## YOUR ASSIGNMENT
Find the lines below holding the word "next" and copy each of them.

## INFORMATION GIVEN
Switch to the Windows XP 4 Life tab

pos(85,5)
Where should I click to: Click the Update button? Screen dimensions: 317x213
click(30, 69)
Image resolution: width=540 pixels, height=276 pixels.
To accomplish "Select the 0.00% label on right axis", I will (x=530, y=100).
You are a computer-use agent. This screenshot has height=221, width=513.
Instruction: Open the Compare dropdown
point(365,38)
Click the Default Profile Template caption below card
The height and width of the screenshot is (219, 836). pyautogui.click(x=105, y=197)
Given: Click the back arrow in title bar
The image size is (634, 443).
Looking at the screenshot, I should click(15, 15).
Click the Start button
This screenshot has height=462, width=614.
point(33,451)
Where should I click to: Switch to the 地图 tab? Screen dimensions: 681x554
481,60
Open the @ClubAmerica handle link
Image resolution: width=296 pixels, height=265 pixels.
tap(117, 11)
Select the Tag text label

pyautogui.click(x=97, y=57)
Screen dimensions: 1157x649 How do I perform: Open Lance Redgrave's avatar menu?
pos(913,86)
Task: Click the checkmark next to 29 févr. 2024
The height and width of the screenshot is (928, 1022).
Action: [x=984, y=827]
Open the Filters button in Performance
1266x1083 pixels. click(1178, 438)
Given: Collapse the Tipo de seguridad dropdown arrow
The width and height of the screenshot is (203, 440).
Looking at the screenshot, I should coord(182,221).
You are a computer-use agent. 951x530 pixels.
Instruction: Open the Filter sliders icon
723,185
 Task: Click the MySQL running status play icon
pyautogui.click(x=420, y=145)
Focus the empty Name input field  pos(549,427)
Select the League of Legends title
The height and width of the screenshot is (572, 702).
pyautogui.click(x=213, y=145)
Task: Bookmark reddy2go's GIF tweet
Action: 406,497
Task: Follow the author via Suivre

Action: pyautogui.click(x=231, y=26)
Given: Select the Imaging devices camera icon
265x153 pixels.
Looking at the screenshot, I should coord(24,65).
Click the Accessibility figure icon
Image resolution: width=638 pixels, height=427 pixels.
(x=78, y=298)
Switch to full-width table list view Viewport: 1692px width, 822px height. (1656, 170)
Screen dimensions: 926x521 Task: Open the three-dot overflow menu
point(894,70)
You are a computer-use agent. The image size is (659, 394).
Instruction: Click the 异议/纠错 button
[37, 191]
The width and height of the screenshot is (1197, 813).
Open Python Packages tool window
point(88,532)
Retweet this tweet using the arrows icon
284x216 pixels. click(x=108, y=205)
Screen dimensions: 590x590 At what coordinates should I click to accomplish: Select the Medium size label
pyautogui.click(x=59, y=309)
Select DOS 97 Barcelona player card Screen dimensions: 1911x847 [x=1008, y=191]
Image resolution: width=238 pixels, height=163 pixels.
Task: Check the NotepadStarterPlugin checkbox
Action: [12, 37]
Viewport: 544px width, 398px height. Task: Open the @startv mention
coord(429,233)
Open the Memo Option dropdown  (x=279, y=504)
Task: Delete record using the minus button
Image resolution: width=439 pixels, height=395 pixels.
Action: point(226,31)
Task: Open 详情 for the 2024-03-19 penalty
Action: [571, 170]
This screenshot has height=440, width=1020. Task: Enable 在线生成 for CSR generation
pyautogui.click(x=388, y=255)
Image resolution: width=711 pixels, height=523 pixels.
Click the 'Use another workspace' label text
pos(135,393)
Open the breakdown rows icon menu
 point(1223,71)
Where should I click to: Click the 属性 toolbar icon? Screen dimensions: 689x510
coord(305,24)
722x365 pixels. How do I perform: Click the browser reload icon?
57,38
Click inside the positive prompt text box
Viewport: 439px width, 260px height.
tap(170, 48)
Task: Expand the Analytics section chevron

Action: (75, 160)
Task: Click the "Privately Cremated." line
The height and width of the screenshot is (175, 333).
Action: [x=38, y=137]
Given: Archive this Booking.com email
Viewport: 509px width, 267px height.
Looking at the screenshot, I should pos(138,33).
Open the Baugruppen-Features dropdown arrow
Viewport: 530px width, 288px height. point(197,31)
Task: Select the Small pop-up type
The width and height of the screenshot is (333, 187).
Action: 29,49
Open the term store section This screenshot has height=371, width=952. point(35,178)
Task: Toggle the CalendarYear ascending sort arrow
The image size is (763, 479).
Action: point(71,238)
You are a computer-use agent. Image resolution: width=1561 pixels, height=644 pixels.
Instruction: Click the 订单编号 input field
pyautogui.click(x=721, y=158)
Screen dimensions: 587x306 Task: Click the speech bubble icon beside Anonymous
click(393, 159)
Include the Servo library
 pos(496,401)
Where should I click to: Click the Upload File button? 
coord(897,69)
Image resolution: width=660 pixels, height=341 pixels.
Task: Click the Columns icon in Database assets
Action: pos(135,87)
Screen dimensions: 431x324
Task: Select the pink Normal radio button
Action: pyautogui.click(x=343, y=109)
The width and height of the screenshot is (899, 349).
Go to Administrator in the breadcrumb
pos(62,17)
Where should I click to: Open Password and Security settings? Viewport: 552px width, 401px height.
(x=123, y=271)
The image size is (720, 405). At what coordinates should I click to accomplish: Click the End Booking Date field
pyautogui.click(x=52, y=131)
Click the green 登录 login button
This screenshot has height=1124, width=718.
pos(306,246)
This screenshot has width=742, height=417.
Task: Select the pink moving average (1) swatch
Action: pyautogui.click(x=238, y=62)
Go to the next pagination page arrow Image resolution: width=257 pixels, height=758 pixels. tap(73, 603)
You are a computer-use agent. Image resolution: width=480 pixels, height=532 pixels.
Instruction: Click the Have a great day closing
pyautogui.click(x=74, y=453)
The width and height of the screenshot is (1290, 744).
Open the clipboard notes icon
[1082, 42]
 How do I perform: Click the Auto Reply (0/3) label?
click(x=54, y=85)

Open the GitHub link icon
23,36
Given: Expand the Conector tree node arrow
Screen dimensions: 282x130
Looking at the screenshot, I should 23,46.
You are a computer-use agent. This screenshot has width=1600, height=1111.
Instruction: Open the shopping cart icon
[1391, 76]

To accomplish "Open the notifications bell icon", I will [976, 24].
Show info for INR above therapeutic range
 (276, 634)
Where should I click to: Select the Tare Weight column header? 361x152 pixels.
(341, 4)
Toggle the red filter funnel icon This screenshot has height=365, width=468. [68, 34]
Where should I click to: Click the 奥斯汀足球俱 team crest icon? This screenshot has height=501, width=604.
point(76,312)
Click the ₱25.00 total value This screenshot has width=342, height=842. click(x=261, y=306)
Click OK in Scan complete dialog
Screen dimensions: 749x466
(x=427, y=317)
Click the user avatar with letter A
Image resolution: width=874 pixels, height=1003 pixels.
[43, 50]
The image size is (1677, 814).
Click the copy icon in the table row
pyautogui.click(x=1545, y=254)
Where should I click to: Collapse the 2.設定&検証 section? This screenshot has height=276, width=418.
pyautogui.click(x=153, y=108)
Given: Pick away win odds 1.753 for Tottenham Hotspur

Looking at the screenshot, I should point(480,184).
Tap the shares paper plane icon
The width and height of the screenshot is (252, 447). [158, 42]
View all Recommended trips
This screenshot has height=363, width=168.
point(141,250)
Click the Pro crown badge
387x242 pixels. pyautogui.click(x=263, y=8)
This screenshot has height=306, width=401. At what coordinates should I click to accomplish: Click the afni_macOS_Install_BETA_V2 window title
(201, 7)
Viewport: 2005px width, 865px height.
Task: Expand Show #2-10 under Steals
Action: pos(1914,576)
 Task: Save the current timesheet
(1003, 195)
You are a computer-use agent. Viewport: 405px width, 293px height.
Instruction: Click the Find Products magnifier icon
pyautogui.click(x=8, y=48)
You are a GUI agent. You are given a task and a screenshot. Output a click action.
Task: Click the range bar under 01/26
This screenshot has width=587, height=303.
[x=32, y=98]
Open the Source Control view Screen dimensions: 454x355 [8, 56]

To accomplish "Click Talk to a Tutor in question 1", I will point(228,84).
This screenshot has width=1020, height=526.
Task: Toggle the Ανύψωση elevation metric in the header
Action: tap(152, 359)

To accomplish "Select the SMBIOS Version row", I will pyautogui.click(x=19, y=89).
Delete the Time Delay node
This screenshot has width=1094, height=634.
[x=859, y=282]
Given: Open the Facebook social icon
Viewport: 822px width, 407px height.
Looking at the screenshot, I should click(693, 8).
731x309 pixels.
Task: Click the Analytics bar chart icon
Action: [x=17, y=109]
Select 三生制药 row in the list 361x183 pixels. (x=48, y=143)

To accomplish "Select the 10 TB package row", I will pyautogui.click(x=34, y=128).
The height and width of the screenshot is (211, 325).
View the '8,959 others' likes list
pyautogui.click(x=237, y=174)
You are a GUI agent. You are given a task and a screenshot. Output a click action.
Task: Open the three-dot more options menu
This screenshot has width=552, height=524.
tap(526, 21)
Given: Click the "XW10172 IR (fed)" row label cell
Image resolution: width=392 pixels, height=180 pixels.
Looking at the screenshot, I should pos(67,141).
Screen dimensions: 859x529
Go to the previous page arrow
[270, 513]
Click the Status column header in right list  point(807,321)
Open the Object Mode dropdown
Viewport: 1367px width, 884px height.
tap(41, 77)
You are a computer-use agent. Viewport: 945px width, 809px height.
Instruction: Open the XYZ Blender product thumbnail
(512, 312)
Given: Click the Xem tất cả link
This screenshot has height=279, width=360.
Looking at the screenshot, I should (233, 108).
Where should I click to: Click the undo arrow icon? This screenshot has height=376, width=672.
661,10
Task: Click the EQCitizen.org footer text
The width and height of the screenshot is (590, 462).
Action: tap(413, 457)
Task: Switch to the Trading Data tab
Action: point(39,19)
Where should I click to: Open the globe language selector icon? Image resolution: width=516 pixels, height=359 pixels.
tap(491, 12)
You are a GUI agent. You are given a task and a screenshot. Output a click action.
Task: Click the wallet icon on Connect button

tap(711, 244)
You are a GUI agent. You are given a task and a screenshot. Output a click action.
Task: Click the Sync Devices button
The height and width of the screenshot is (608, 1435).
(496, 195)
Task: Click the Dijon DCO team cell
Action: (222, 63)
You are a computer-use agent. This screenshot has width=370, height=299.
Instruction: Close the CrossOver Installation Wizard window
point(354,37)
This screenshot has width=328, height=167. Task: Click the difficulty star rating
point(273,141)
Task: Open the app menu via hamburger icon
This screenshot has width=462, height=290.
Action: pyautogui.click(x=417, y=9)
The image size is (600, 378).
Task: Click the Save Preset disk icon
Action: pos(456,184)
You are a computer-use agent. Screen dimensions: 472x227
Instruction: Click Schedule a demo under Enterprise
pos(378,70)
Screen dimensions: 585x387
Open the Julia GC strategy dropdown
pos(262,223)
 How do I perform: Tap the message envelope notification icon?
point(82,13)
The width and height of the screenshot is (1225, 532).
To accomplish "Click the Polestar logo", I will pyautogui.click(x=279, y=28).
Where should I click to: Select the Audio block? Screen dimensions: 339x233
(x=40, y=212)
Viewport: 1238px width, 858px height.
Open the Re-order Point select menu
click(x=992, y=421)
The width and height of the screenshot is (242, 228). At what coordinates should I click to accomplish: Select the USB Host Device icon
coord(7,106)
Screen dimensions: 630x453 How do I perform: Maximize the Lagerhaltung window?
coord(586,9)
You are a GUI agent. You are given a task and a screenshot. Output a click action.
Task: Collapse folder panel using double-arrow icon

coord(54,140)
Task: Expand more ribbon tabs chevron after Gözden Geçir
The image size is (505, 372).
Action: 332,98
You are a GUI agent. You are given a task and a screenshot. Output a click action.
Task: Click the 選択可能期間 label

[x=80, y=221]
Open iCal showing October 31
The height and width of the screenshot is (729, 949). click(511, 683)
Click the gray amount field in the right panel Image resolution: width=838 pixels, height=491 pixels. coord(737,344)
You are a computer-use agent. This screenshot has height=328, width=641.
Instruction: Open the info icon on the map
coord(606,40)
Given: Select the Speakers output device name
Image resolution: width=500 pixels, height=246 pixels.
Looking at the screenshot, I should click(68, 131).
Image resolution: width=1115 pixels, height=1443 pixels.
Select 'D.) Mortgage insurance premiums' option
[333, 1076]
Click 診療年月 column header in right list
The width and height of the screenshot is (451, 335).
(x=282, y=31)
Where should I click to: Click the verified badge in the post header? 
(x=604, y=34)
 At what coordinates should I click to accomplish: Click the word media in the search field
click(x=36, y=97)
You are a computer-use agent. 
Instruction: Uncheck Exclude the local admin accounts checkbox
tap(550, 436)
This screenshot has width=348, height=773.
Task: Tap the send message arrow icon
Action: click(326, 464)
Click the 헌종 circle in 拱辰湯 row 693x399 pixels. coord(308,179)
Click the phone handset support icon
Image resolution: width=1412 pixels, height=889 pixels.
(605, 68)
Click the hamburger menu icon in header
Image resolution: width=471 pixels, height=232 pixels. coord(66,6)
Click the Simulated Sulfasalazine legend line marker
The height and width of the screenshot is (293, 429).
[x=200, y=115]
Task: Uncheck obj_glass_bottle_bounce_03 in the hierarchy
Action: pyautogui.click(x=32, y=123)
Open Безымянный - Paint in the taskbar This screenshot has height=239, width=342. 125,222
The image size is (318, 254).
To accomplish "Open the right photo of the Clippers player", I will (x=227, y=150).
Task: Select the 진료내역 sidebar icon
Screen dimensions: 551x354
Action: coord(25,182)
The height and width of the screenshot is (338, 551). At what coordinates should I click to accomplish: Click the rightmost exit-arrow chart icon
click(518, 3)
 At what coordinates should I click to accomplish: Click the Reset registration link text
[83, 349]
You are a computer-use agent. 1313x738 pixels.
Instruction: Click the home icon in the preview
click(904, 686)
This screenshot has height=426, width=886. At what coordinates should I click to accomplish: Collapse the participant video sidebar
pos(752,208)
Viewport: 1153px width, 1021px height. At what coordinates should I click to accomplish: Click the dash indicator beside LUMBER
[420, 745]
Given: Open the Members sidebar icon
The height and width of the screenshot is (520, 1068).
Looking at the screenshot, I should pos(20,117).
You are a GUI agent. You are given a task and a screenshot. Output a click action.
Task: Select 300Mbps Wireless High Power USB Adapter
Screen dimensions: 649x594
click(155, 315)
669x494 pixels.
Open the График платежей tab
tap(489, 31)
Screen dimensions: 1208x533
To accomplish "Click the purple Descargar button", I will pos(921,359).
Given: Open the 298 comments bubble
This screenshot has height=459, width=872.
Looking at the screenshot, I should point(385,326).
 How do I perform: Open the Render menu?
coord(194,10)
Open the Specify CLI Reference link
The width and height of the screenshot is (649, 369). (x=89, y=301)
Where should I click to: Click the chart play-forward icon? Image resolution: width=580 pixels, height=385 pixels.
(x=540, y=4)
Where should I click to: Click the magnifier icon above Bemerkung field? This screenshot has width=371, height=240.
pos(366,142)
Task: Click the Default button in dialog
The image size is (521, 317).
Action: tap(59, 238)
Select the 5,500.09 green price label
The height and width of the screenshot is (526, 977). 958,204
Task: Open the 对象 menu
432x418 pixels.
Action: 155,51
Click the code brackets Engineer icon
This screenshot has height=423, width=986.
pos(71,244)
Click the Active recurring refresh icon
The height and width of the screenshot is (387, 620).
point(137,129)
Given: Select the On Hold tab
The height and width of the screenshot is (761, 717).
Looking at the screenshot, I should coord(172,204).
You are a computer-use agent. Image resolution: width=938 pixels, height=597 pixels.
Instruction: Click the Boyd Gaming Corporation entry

## RESPONSE AREA
Task: Click the checkmark next to 29 févr. 2024
Go to the next pagination page arrow Image resolution: width=257 pixels, height=758 pixels. tap(73, 603)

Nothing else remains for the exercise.